The OJK Regulation defines carbon units as proof of ownership of carbon in the form of certificates or approvals, recorded in the National Registry System for Climate Change Control (SRN PPI). Carbon units can be traded directly between parties or through the carbon exchange, with IDX being the current operator. Foreign carbon units must meet certain requirements for trading on foreign carbon exchanges. OJK's role in carbon trading includes regulating, licensing, supervising, and assessing the competence of individuals involved in carbon exchange operations. In addition, OJK may impose sanctions for violations. These efforts aim to establish an accountable market mechanism to meet emission reduction targets, though challenges such as preventing double selling of retired carbon units and integrating with offshore registries and exchanges remain. Future regulations may be needed for carbon trading through private placement, as OJK's mandate is limited to carbon trading through the exchange.


For more information, click here to read our Legal Update.


Singapore and Indonesia Sign MOU to Bolster Cross-border Electricity

On 8 September 2023, the Ministry of Trade and Industry Singapore (MTI) announced that Singapore and Indonesia have signed a Memorandum of Understanding ("MOU") to strengthen cross-border electricity trade ("September 2023 MOU"). Under the September 2023 MOU, both countries undertake to jointly support the development of commercial projects for cross-border trading of low-carbon electricity, facilitate the implementation of such projects in accordance with their respective laws, and work together on both countries' interconnectivity for cross-border electricity trading.

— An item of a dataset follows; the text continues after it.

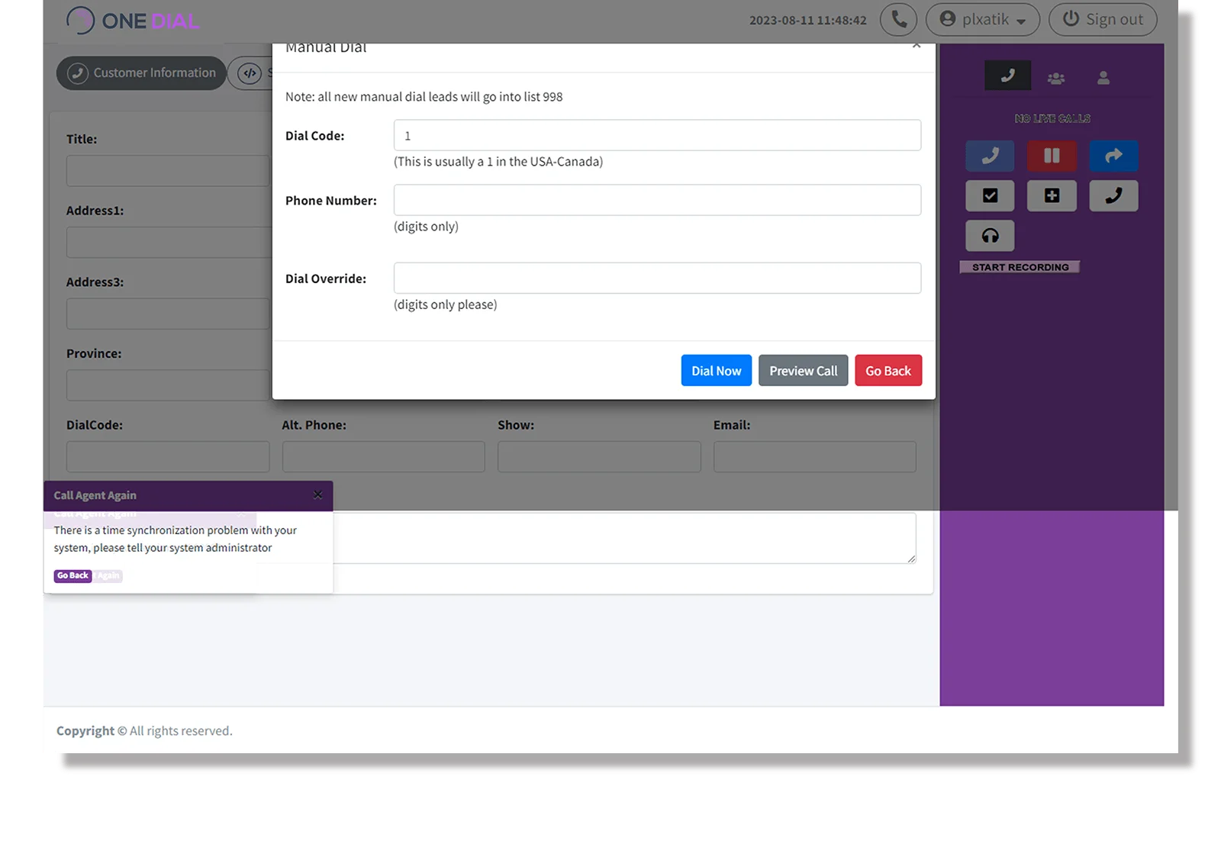
Task: Focus the Phone Number input field
Action: (657, 200)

The September 2023 MOU builds on existing Memoranda of Understanding inked by Singapore and Indonesia aimed at enhancing energy collaboration between the two countries for the benefit of the businesses and their citizens. These include the MOU on Renewable Energy Cooperation signed in March 2023, and the MOU on Energy Cooperation signed in January 2022.


On a related note, Singapore's Energy Market of Authority (EMA) announced that it has also granted   Conditional Approvals ("CAs") to five projects to allow them to import a total of two gigawatts ("GW") of low-carbon electricity from Indonesia. The CAs will enable the companies managing the projects to obtain the necessary approvals and licences for their projects including the setting up of manufacturing plants for solar photovoltaics (PV) and battery energy storage systems (BESS) in Indonesia.


The September 2023 MOU brings Singapore a step forward towards achieving its target to import up to import up to four GW of low-carbon electricity by 2035. This supports the decarbonisation efforts of both Singapore and Indonesia, and will pave the way for businesses to explore new investment areas in renewable energy.


Malaysia, Indonesia and Thailand Sign Memoranda of Understanding to Extend Use of Local Currencies for Bilateral Transactions

On 25 August 2023, Bank Negara Malaysia ("BNM") announced that Bank Indonesia, Bank of Thailand and BNM concluded the signing of three bilateral Memoranda of Understanding ("MOUs"), which relate to the Framework for Cooperation to Promote Bilateral Transactions in Local Currencies between the countries ("Framework"). The MOUs expand the scope of the Framework to include more eligible cross-border transactions beyond trade and direct investment. This will be implemented gradually.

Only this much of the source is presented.